My DM is early 80’s and moved into an over 50s place about 15mins away. I have 2 teenagers, full time job, DH and we have never had any help. No family local so this is a shock. I don’t really get on with DM and over the years have maintained low contact mainly for my mental well-being. DM is overly critical, can be harsh and moans at everything. Worse that she gossips about us siblings.
What is life going to be like with her here. How many times do I have to visit? Do I have to do activities, but the shopping? How do I maintain privacy and not be the subject of her gossip? I have no idea what to do. And totally pissed off that now the kids are at an age where I finally have more freedom, DM moves down - she is unable to walk far so shopping, walks - all need support.
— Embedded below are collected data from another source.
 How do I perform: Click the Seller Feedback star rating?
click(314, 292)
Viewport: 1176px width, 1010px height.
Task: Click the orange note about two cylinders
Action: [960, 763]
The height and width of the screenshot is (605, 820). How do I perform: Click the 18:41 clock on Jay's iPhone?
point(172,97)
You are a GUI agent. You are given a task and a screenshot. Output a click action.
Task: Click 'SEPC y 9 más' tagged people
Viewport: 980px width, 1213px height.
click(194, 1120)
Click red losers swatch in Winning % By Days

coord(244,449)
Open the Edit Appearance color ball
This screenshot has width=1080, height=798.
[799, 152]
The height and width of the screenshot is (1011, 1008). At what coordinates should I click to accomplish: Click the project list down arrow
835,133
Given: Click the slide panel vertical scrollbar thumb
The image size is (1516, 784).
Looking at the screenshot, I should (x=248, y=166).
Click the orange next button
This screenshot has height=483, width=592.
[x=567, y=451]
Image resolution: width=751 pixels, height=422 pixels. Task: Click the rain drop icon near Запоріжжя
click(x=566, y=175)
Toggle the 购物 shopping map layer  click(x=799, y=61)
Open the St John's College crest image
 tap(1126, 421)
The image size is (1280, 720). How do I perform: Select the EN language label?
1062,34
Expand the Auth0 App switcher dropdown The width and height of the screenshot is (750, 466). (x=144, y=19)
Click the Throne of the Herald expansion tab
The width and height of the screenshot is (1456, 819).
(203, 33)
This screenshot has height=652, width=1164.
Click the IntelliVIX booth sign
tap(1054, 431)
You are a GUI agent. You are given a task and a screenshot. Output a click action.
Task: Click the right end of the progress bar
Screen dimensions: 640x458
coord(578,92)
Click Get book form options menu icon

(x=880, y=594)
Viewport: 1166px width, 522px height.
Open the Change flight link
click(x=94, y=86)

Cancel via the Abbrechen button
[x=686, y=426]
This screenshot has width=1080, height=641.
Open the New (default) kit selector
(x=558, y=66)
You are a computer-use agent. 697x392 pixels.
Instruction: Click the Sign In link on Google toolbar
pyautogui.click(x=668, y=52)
Any advice or have you been there? I really am sad about it if I’m honest.
Elderly parents
I’m a new sandwich - any advice
SadSandwich · 06/03/2023 10:44
MereDintofPandiculation · 07/03/2023 09:36
This is what we 'scrimp and save' for all our lives. To buy in help and care as needed when older and leave our busy adult DC with jobs and families of their own to enjoy the prime of their lives. This is often said on here, but I don’t think it’s necessarily true for the older generation. You scrimp and save so you can pass on something substantial to your children or to your grandchildren. So anything you spend on yourself on daily living tasks that you’ve been used to doing yourself is whittling away at your children’s inheritance. And that upsets yourself esteem.